» **WHAT YOU HAVE TO DO**
Copy out the lines from the line with "Task: Share survey via the red email icon" up to and including the line with "click(x=391, y=69)", keeping every character unchanged.
---+---
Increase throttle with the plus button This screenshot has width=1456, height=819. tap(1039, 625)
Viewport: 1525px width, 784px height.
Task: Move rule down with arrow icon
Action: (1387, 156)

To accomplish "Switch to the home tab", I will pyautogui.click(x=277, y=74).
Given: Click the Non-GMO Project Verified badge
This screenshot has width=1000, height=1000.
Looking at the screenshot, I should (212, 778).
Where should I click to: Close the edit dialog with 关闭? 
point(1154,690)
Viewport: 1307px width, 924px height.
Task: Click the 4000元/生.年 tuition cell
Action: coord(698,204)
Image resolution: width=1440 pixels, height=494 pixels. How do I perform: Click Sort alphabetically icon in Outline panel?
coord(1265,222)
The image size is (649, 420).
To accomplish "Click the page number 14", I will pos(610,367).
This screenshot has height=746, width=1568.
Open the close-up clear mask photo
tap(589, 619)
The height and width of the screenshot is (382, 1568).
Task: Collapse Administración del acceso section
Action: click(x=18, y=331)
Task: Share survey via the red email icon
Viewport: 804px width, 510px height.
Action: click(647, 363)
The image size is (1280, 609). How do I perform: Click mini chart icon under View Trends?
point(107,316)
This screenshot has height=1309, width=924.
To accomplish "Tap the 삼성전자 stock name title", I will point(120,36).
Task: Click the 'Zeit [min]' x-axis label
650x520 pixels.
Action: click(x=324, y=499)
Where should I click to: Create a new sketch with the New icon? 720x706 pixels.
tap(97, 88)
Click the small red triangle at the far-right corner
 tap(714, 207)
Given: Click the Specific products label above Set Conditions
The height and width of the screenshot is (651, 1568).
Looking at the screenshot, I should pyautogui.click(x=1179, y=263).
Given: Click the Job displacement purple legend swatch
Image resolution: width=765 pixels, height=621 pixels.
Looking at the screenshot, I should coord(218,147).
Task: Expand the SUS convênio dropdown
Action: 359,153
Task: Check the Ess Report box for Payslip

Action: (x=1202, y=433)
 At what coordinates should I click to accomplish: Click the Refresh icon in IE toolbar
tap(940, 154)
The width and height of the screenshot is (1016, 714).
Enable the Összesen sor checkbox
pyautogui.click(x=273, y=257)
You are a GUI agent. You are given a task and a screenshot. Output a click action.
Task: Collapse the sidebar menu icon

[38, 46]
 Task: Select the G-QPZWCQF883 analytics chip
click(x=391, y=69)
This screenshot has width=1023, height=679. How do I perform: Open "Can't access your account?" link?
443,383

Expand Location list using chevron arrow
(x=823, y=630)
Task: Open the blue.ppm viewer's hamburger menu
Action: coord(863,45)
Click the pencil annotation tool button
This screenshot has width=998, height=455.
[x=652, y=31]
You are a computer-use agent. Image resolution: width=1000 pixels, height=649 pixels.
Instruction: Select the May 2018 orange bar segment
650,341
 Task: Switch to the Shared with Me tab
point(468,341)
---+---
» **RESULT OF THIS TASK**
Task: Share survey via the red email icon
Viewport: 804px width, 510px height.
Action: click(647, 363)
The image size is (1280, 609). How do I perform: Click mini chart icon under View Trends?
point(107,316)
This screenshot has height=1309, width=924.
To accomplish "Tap the 삼성전자 stock name title", I will point(120,36).
Task: Click the 'Zeit [min]' x-axis label
650x520 pixels.
Action: click(x=324, y=499)
Where should I click to: Create a new sketch with the New icon? 720x706 pixels.
tap(97, 88)
Click the small red triangle at the far-right corner
 tap(714, 207)
Given: Click the Specific products label above Set Conditions
The height and width of the screenshot is (651, 1568).
Looking at the screenshot, I should pyautogui.click(x=1179, y=263).
Given: Click the Job displacement purple legend swatch
Image resolution: width=765 pixels, height=621 pixels.
Looking at the screenshot, I should coord(218,147).
Task: Expand the SUS convênio dropdown
Action: 359,153
Task: Check the Ess Report box for Payslip

Action: (x=1202, y=433)
 At what coordinates should I click to accomplish: Click the Refresh icon in IE toolbar
tap(940, 154)
The width and height of the screenshot is (1016, 714).
Enable the Összesen sor checkbox
pyautogui.click(x=273, y=257)
You are a GUI agent. You are given a task and a screenshot. Output a click action.
Task: Collapse the sidebar menu icon

[38, 46]
 Task: Select the G-QPZWCQF883 analytics chip
click(x=391, y=69)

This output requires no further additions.